Problems to solve:
[1] Render this sentence from the passage on Atreus in Spanish: "Collectively, his descendants are known as Atreidai or Atreidae."
[2] Pick up the passage on Atreus right after its final sentence and keep writing.

***** Passage to read

House of AtreusAtreid Dynasty, Atreidae, Atreids, Atreidai, Atreides
Country Mycenaean Greece
Founder Tantalus
Final ruler Tisamenus
Titles King of Mycenae
Members Tantalus, Niobe, Pelops, Atreus (the dynasty is named after him), Aegisthus, Menelaus, Agamemnon, Aletes, Iphigenia, Electra, Orestes, Tisamenus

In Greek mythology, Atreus ( AY-tri-əs, AY-trooss;[1] Ἀτρεύς Ancient Greek pronunciation: [A.tréu̯s])[a] was a king of Mycenae in the Peloponnese, the son of Pelops and Hippodamia, and the father of Agamemnon and Menelaus. Collectively, his descendants are known as Atreidai or Atreidae.

**********
***** Raw records

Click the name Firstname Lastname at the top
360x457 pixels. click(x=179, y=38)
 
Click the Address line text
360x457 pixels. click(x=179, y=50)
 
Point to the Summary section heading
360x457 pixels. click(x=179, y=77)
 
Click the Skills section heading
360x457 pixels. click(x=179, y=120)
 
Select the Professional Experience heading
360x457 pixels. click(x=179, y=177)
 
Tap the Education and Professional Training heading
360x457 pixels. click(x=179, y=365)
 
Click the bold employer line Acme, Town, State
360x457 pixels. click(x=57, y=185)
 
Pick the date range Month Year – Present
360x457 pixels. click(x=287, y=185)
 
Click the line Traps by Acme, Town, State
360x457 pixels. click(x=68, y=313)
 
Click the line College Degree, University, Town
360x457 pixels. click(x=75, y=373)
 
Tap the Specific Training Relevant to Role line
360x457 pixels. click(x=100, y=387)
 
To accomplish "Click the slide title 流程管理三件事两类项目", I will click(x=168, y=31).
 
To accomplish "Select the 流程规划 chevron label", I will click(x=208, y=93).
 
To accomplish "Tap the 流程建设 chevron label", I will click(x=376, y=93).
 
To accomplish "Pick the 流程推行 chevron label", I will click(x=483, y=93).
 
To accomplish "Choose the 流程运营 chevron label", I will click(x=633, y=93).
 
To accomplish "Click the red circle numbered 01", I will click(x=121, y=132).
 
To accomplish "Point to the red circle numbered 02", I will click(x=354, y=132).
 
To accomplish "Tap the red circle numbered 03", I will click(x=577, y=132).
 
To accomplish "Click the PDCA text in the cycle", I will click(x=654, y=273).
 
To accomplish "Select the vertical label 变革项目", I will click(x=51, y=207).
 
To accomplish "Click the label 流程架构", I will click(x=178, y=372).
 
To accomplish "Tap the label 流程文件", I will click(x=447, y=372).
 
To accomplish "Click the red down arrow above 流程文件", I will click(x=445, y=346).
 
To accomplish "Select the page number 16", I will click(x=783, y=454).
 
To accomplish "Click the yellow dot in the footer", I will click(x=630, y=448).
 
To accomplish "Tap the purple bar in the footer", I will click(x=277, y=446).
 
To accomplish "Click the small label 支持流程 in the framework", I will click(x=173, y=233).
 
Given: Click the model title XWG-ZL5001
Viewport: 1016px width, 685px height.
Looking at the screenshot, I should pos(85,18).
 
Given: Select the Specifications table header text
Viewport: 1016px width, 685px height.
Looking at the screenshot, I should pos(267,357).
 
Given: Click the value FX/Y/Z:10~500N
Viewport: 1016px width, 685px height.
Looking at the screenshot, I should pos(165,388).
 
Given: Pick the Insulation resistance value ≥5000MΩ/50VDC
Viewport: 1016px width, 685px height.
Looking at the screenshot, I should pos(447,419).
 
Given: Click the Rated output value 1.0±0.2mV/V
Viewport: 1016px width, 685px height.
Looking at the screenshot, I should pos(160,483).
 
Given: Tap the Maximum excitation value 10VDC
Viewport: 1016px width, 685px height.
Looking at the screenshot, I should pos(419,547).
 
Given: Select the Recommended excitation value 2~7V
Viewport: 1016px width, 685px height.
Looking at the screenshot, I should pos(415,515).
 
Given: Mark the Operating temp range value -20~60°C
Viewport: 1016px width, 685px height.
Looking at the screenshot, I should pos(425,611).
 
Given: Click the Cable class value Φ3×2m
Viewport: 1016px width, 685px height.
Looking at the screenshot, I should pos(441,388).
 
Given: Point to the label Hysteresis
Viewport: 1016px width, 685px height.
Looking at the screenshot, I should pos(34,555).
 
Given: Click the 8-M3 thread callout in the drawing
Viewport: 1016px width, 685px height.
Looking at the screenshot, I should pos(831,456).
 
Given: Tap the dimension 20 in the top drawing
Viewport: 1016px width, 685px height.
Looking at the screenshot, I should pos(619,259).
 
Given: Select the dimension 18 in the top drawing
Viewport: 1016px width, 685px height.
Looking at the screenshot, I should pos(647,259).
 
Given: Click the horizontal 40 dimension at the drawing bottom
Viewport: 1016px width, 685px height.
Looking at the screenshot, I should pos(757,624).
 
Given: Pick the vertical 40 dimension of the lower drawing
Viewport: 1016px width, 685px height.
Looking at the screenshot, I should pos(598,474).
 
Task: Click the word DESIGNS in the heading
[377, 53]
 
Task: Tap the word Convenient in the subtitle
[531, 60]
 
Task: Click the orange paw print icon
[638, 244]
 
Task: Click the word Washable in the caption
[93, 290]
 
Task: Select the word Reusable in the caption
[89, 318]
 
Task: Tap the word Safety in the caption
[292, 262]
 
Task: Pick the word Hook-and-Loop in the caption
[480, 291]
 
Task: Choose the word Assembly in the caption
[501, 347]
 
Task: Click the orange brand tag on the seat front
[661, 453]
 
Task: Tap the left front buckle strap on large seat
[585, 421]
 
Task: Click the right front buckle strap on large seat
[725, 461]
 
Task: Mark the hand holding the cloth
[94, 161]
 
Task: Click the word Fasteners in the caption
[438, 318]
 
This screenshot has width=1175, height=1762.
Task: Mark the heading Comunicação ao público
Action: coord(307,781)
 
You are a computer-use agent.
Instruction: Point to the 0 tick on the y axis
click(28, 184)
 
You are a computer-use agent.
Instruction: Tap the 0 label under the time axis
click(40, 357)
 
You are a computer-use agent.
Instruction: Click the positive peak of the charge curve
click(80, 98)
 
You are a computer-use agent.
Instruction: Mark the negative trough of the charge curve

**********

In response:
[1] En conjunto, sus descendientes son conocidos como Atreidai o Atreidae.

[2]
Atreus and his twin brother Thyestes were exiled by their father for murdering their half-brother Chrysippus in their desire for the throne of Olympia. They took refuge in Mycenae, where they ascended to the throne in the absence of King Eurystheus, who was fighting the Heracleidae. Eurystheus had meant for their stewardship to be temporary, but it became permanent after his death in battle.

According to most ancient sources, Atreus was the father of Pleisthenes, but in some lyric poets (Ibycus, Bacchylides) Pleisthenides (son of Pleisthenes) is used as an alternative name for Atreus himself.

Atreides (Ἀτρείδης) is a patronymic form of Atreus which refers to one of his sons—Agamemnon or Menelaus.[2] The plural forms deriving either from Latin, i.e. Atreidae, or from Greek, i.e. Atreidai (Ἀτρεῖδαι), refer to both sons collectively. Atreides is commonly used to translate both the singular and plural form to English. The term can also be used for the more distant descendants of Atreus.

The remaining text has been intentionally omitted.